[Stored data entries]
● ● ● ●
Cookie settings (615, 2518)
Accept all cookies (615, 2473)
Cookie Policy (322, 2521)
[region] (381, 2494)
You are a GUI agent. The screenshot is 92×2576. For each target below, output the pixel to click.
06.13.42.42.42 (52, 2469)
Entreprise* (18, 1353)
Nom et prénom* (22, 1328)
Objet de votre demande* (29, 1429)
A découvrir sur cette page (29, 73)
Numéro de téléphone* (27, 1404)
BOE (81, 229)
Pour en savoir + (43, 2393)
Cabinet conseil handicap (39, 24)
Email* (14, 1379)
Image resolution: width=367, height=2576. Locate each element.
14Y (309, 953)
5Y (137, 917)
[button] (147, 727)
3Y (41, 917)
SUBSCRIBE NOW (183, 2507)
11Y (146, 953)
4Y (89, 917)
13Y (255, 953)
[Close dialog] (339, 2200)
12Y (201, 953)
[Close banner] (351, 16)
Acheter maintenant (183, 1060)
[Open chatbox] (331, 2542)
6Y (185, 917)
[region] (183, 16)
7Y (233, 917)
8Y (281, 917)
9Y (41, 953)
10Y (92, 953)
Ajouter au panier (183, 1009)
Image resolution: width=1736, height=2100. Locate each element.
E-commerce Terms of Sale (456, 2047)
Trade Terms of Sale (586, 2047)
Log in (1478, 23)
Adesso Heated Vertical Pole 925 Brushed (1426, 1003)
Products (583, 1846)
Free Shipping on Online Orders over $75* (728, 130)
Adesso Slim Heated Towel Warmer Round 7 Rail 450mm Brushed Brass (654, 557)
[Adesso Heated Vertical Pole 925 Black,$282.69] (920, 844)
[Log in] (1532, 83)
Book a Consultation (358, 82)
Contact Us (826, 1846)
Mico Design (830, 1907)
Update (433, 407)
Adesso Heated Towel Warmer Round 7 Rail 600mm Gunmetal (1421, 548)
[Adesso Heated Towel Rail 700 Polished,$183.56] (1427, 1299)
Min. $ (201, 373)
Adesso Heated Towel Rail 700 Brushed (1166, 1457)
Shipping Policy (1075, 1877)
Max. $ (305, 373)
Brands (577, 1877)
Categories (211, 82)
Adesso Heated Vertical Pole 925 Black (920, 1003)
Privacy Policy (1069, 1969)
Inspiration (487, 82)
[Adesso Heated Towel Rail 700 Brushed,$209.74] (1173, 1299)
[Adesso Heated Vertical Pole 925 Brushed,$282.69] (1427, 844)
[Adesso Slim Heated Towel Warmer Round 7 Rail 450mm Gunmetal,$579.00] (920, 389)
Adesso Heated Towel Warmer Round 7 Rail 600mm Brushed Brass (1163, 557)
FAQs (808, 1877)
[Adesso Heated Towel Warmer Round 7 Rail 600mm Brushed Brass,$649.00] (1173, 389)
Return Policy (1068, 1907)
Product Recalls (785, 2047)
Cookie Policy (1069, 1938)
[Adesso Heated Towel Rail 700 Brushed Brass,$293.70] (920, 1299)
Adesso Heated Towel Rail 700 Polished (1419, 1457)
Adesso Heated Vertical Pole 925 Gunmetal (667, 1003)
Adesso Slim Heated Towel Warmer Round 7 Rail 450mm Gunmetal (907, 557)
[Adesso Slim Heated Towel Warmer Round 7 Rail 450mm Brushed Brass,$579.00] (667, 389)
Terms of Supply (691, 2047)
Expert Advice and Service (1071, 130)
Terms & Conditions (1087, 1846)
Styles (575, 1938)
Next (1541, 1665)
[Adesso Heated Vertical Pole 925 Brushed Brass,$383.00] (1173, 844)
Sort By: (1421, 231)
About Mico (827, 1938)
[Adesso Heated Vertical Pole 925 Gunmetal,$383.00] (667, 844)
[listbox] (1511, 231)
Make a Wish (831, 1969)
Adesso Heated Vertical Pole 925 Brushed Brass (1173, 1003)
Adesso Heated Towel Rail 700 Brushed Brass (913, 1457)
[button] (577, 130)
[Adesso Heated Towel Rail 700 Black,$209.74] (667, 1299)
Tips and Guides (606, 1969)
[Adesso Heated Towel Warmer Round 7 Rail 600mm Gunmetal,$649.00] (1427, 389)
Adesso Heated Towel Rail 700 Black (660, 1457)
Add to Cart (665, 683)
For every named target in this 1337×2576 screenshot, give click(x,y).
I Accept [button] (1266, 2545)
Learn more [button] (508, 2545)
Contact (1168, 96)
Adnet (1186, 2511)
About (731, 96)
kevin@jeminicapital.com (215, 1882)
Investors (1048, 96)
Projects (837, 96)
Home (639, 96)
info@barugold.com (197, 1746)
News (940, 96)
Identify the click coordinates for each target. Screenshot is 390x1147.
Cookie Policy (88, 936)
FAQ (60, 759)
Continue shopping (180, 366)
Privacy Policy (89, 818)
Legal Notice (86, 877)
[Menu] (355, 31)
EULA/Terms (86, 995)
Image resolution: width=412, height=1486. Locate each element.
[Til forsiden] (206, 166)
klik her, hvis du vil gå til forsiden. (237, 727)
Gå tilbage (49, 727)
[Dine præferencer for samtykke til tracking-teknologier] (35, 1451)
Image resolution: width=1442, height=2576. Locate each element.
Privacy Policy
● ● ● ●
** Task description **
Print each entry above exactly as given.

** Response to the exercise **
Cookie settings (615, 2518)
Accept all cookies (615, 2473)
Cookie Policy (322, 2521)
[region] (381, 2494)
You are a GUI agent. The screenshot is 92×2576. For each target below, output the pixel to click.
06.13.42.42.42 (52, 2469)
Entreprise* (18, 1353)
Nom et prénom* (22, 1328)
Objet de votre demande* (29, 1429)
A découvrir sur cette page (29, 73)
Numéro de téléphone* (27, 1404)
BOE (81, 229)
Pour en savoir + (43, 2393)
Cabinet conseil handicap (39, 24)
Email* (14, 1379)
Image resolution: width=367, height=2576. Locate each element.
14Y (309, 953)
5Y (137, 917)
[button] (147, 727)
3Y (41, 917)
SUBSCRIBE NOW (183, 2507)
11Y (146, 953)
4Y (89, 917)
13Y (255, 953)
[Close dialog] (339, 2200)
12Y (201, 953)
[Close banner] (351, 16)
Acheter maintenant (183, 1060)
[Open chatbox] (331, 2542)
6Y (185, 917)
[region] (183, 16)
7Y (233, 917)
8Y (281, 917)
9Y (41, 953)
10Y (92, 953)
Ajouter au panier (183, 1009)
Image resolution: width=1736, height=2100. Locate each element.
E-commerce Terms of Sale (456, 2047)
Trade Terms of Sale (586, 2047)
Log in (1478, 23)
Adesso Heated Vertical Pole 925 Brushed (1426, 1003)
Products (583, 1846)
Free Shipping on Online Orders over $75* (728, 130)
Adesso Slim Heated Towel Warmer Round 7 Rail 450mm Brushed Brass (654, 557)
[Adesso Heated Vertical Pole 925 Black,$282.69] (920, 844)
[Log in] (1532, 83)
Book a Consultation (358, 82)
Contact Us (826, 1846)
Mico Design (830, 1907)
Update (433, 407)
Adesso Heated Towel Warmer Round 7 Rail 600mm Gunmetal (1421, 548)
[Adesso Heated Towel Rail 700 Polished,$183.56] (1427, 1299)
Min. $ (201, 373)
Adesso Heated Towel Rail 700 Brushed (1166, 1457)
Shipping Policy (1075, 1877)
Max. $ (305, 373)
Brands (577, 1877)
Categories (211, 82)
Adesso Heated Vertical Pole 925 Black (920, 1003)
Privacy Policy (1069, 1969)
Inspiration (487, 82)
[Adesso Heated Towel Rail 700 Brushed,$209.74] (1173, 1299)
[Adesso Heated Vertical Pole 925 Brushed,$282.69] (1427, 844)
[Adesso Slim Heated Towel Warmer Round 7 Rail 450mm Gunmetal,$579.00] (920, 389)
Adesso Heated Towel Warmer Round 7 Rail 600mm Brushed Brass (1163, 557)
FAQs (808, 1877)
[Adesso Heated Towel Warmer Round 7 Rail 600mm Brushed Brass,$649.00] (1173, 389)
Return Policy (1068, 1907)
Product Recalls (785, 2047)
Cookie Policy (1069, 1938)
[Adesso Heated Towel Rail 700 Brushed Brass,$293.70] (920, 1299)
Adesso Heated Towel Rail 700 Polished (1419, 1457)
Adesso Heated Vertical Pole 925 Gunmetal (667, 1003)
Adesso Slim Heated Towel Warmer Round 7 Rail 450mm Gunmetal (907, 557)
[Adesso Slim Heated Towel Warmer Round 7 Rail 450mm Brushed Brass,$579.00] (667, 389)
Terms of Supply (691, 2047)
Expert Advice and Service (1071, 130)
Terms & Conditions (1087, 1846)
Styles (575, 1938)
Next (1541, 1665)
[Adesso Heated Vertical Pole 925 Brushed Brass,$383.00] (1173, 844)
Sort By: (1421, 231)
About Mico (827, 1938)
[Adesso Heated Vertical Pole 925 Gunmetal,$383.00] (667, 844)
[listbox] (1511, 231)
Make a Wish (831, 1969)
Adesso Heated Vertical Pole 925 Brushed Brass (1173, 1003)
Adesso Heated Towel Rail 700 Brushed Brass (913, 1457)
[button] (577, 130)
[Adesso Heated Towel Rail 700 Black,$209.74] (667, 1299)
Tips and Guides (606, 1969)
[Adesso Heated Towel Warmer Round 7 Rail 600mm Gunmetal,$649.00] (1427, 389)
Adesso Heated Towel Rail 700 Black (660, 1457)
Add to Cart (665, 683)
For every named target in this 1337×2576 screenshot, give click(x,y).
I Accept [button] (1266, 2545)
Learn more [button] (508, 2545)
Contact (1168, 96)
Adnet (1186, 2511)
About (731, 96)
kevin@jeminicapital.com (215, 1882)
Investors (1048, 96)
Projects (837, 96)
Home (639, 96)
info@barugold.com (197, 1746)
News (940, 96)
Identify the click coordinates for each target. Screenshot is 390x1147.
Cookie Policy (88, 936)
FAQ (60, 759)
Continue shopping (180, 366)
Privacy Policy (89, 818)
Legal Notice (86, 877)
[Menu] (355, 31)
EULA/Terms (86, 995)
Image resolution: width=412, height=1486. Locate each element.
[Til forsiden] (206, 166)
klik her, hvis du vil gå til forsiden. (237, 727)
Gå tilbage (49, 727)
[Dine præferencer for samtykke til tracking-teknologier] (35, 1451)
Image resolution: width=1442, height=2576. Locate each element.
Privacy Policy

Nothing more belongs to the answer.